Collected data entries:
===

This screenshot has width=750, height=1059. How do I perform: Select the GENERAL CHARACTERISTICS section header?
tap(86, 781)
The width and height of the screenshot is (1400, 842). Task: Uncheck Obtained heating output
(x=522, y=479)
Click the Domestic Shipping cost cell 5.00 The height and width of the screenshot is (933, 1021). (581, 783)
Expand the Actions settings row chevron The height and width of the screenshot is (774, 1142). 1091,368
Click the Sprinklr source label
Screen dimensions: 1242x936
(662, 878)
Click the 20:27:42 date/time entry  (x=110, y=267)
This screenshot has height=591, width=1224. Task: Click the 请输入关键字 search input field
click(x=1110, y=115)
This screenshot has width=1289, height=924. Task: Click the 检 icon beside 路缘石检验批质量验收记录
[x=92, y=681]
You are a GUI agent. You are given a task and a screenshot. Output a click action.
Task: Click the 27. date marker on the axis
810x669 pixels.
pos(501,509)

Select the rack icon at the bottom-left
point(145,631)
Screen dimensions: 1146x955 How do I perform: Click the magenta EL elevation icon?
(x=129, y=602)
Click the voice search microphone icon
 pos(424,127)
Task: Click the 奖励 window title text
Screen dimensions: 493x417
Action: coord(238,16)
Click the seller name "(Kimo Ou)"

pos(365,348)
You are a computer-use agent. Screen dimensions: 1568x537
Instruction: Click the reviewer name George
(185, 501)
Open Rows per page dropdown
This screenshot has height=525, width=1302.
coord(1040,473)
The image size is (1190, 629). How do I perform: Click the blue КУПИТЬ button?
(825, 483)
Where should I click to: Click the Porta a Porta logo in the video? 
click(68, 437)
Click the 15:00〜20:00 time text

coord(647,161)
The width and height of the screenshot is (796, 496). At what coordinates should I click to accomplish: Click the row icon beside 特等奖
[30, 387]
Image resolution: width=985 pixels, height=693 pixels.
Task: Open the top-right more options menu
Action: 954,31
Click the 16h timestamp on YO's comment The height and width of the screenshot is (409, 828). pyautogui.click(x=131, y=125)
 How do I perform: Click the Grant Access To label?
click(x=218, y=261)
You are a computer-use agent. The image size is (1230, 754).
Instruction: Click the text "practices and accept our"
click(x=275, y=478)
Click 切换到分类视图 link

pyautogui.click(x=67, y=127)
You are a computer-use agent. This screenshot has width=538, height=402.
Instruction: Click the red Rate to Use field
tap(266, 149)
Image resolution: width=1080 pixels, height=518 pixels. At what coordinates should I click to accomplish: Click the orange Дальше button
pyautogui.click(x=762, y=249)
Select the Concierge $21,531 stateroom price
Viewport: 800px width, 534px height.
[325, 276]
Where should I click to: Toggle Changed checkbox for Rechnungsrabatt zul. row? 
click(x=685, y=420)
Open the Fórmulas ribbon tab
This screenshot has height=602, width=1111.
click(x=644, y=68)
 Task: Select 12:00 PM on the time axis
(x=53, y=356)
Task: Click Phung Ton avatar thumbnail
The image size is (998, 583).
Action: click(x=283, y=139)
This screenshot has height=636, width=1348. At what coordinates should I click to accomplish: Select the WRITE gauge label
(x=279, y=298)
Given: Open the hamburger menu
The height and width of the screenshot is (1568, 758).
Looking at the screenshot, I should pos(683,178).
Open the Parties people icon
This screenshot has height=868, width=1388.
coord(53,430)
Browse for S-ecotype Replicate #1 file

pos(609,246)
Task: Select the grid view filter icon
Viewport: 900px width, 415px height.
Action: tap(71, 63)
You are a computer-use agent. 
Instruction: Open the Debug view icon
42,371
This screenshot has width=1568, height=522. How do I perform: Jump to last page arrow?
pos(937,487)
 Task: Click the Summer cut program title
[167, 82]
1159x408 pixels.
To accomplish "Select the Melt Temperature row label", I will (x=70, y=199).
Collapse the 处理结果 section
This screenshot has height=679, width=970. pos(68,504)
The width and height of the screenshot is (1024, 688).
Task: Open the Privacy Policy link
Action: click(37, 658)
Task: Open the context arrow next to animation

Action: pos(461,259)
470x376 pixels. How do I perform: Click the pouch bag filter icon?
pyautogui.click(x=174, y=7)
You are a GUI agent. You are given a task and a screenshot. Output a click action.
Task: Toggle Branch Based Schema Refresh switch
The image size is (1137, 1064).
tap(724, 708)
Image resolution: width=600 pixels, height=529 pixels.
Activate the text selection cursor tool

===

* **INSTRUCTIONS TO FOLLOW**
Would you write down every record again, exactly?

* **RESPONSE**
This screenshot has width=750, height=1059. How do I perform: Select the GENERAL CHARACTERISTICS section header?
tap(86, 781)
The width and height of the screenshot is (1400, 842). Task: Uncheck Obtained heating output
(x=522, y=479)
Click the Domestic Shipping cost cell 5.00 The height and width of the screenshot is (933, 1021). (581, 783)
Expand the Actions settings row chevron The height and width of the screenshot is (774, 1142). 1091,368
Click the Sprinklr source label
Screen dimensions: 1242x936
(662, 878)
Click the 20:27:42 date/time entry  (x=110, y=267)
This screenshot has height=591, width=1224. Task: Click the 请输入关键字 search input field
click(x=1110, y=115)
This screenshot has width=1289, height=924. Task: Click the 检 icon beside 路缘石检验批质量验收记录
[x=92, y=681]
You are a GUI agent. You are given a task and a screenshot. Output a click action.
Task: Click the 27. date marker on the axis
810x669 pixels.
pos(501,509)

Select the rack icon at the bottom-left
point(145,631)
Screen dimensions: 1146x955 How do I perform: Click the magenta EL elevation icon?
(x=129, y=602)
Click the voice search microphone icon
 pos(424,127)
Task: Click the 奖励 window title text
Screen dimensions: 493x417
Action: coord(238,16)
Click the seller name "(Kimo Ou)"

pos(365,348)
You are a computer-use agent. Screen dimensions: 1568x537
Instruction: Click the reviewer name George
(185, 501)
Open Rows per page dropdown
This screenshot has height=525, width=1302.
coord(1040,473)
The image size is (1190, 629). How do I perform: Click the blue КУПИТЬ button?
(825, 483)
Where should I click to: Click the Porta a Porta logo in the video? 
click(68, 437)
Click the 15:00〜20:00 time text

coord(647,161)
The width and height of the screenshot is (796, 496). At what coordinates should I click to accomplish: Click the row icon beside 特等奖
[30, 387]
Image resolution: width=985 pixels, height=693 pixels.
Task: Open the top-right more options menu
Action: 954,31
Click the 16h timestamp on YO's comment The height and width of the screenshot is (409, 828). pyautogui.click(x=131, y=125)
 How do I perform: Click the Grant Access To label?
click(x=218, y=261)
You are a computer-use agent. The image size is (1230, 754).
Instruction: Click the text "practices and accept our"
click(x=275, y=478)
Click 切换到分类视图 link

pyautogui.click(x=67, y=127)
You are a computer-use agent. This screenshot has width=538, height=402.
Instruction: Click the red Rate to Use field
tap(266, 149)
Image resolution: width=1080 pixels, height=518 pixels. At what coordinates should I click to accomplish: Click the orange Дальше button
pyautogui.click(x=762, y=249)
Select the Concierge $21,531 stateroom price
Viewport: 800px width, 534px height.
[325, 276]
Where should I click to: Toggle Changed checkbox for Rechnungsrabatt zul. row? 
click(x=685, y=420)
Open the Fórmulas ribbon tab
This screenshot has height=602, width=1111.
click(x=644, y=68)
 Task: Select 12:00 PM on the time axis
(x=53, y=356)
Task: Click Phung Ton avatar thumbnail
The image size is (998, 583).
Action: click(x=283, y=139)
This screenshot has height=636, width=1348. At what coordinates should I click to accomplish: Select the WRITE gauge label
(x=279, y=298)
Given: Open the hamburger menu
The height and width of the screenshot is (1568, 758).
Looking at the screenshot, I should pos(683,178).
Open the Parties people icon
This screenshot has height=868, width=1388.
coord(53,430)
Browse for S-ecotype Replicate #1 file

pos(609,246)
Task: Select the grid view filter icon
Viewport: 900px width, 415px height.
Action: tap(71, 63)
You are a computer-use agent. 
Instruction: Open the Debug view icon
42,371
This screenshot has width=1568, height=522. How do I perform: Jump to last page arrow?
pos(937,487)
 Task: Click the Summer cut program title
[167, 82]
1159x408 pixels.
To accomplish "Select the Melt Temperature row label", I will (x=70, y=199).
Collapse the 处理结果 section
This screenshot has height=679, width=970. pos(68,504)
The width and height of the screenshot is (1024, 688).
Task: Open the Privacy Policy link
Action: click(37, 658)
Task: Open the context arrow next to animation

Action: pos(461,259)
470x376 pixels. How do I perform: Click the pouch bag filter icon?
pyautogui.click(x=174, y=7)
You are a GUI agent. You are given a task and a screenshot. Output a click action.
Task: Toggle Branch Based Schema Refresh switch
The image size is (1137, 1064).
tap(724, 708)
Image resolution: width=600 pixels, height=529 pixels.
Activate the text selection cursor tool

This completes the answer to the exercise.